- **ASSIGNMENT**
The material below holds a span beginning at the line with "Weekly News Roundup: Top" and ending at the line with "Growth (37, 2335)". Quote that span exactly, both ends included, and only that span.

▶

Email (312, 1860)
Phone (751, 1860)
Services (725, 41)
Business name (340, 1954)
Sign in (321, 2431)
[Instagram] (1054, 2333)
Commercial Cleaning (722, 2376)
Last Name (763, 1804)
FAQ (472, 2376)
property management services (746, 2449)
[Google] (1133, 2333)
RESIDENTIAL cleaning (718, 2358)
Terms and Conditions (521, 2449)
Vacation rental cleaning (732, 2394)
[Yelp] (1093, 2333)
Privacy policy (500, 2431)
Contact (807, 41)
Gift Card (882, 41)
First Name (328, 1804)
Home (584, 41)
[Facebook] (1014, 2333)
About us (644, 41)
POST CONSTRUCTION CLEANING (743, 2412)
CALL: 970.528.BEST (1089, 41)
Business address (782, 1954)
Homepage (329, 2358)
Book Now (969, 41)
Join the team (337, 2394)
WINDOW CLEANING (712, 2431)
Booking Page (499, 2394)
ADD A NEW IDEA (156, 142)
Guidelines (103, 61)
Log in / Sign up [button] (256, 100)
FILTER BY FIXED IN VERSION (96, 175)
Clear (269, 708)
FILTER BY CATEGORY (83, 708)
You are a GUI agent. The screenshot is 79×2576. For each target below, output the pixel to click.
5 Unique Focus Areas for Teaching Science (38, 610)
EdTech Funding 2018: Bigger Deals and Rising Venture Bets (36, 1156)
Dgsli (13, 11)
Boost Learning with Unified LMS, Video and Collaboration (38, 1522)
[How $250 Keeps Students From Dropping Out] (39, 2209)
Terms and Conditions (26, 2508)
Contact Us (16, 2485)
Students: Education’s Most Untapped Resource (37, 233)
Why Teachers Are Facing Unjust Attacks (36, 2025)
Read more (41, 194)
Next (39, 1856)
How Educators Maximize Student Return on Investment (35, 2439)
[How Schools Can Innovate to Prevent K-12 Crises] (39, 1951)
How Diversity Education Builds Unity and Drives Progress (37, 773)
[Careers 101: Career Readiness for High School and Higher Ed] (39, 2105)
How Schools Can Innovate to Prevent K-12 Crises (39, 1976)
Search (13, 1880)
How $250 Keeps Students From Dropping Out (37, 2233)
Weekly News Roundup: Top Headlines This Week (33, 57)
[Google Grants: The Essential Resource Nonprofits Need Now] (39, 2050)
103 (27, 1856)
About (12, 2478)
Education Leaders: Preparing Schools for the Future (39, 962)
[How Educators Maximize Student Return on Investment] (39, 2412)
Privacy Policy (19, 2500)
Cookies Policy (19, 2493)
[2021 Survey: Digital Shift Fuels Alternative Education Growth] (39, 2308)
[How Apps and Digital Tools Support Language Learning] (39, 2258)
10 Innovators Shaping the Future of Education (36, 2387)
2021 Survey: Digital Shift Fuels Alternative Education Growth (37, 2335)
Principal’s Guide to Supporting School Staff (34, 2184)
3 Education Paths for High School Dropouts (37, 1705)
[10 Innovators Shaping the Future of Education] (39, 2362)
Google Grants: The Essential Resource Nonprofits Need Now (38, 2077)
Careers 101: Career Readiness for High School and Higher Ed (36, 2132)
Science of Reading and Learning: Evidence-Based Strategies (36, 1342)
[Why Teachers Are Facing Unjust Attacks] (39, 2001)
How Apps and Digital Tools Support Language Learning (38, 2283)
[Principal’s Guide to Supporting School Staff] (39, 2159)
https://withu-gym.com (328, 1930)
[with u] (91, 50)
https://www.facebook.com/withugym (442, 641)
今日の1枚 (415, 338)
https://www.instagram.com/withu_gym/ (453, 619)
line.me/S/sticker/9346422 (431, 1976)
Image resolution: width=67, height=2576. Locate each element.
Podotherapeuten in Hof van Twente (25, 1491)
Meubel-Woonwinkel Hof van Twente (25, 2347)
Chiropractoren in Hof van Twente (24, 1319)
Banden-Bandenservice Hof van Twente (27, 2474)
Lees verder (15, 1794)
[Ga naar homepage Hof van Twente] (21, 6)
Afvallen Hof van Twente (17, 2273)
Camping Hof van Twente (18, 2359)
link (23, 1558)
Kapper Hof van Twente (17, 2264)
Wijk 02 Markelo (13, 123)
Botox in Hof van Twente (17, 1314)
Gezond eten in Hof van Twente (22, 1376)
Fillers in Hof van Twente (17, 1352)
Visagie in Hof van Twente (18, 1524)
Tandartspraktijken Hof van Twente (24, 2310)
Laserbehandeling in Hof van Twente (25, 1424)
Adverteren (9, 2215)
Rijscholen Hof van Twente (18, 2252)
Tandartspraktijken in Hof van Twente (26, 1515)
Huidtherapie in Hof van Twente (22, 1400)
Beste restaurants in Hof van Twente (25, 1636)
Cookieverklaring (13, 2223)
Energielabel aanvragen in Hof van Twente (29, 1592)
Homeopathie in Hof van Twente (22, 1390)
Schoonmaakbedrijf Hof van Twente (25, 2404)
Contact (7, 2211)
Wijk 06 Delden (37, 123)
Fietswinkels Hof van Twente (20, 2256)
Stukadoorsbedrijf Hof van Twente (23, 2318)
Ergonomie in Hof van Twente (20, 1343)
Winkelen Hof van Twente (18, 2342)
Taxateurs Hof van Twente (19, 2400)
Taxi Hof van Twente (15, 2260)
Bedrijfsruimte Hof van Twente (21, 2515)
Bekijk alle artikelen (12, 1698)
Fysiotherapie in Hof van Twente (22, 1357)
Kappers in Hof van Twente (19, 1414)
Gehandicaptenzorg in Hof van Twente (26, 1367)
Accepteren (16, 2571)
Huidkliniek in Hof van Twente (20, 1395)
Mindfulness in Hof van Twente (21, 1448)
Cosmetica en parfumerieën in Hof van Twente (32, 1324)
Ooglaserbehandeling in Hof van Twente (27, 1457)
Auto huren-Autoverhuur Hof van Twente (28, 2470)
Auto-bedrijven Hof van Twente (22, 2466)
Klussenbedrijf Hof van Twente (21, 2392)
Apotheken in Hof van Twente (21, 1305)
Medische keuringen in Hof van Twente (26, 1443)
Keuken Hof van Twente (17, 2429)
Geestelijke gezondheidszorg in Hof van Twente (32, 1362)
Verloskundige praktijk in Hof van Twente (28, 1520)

◀

- **ANSWER BELOW**
Weekly News Roundup: Top Headlines This Week (33, 57)
[Google Grants: The Essential Resource Nonprofits Need Now] (39, 2050)
103 (27, 1856)
About (12, 2478)
Education Leaders: Preparing Schools for the Future (39, 962)
[How Educators Maximize Student Return on Investment] (39, 2412)
Privacy Policy (19, 2500)
Cookies Policy (19, 2493)
[2021 Survey: Digital Shift Fuels Alternative Education Growth] (39, 2308)
[How Apps and Digital Tools Support Language Learning] (39, 2258)
10 Innovators Shaping the Future of Education (36, 2387)
2021 Survey: Digital Shift Fuels Alternative Education Growth (37, 2335)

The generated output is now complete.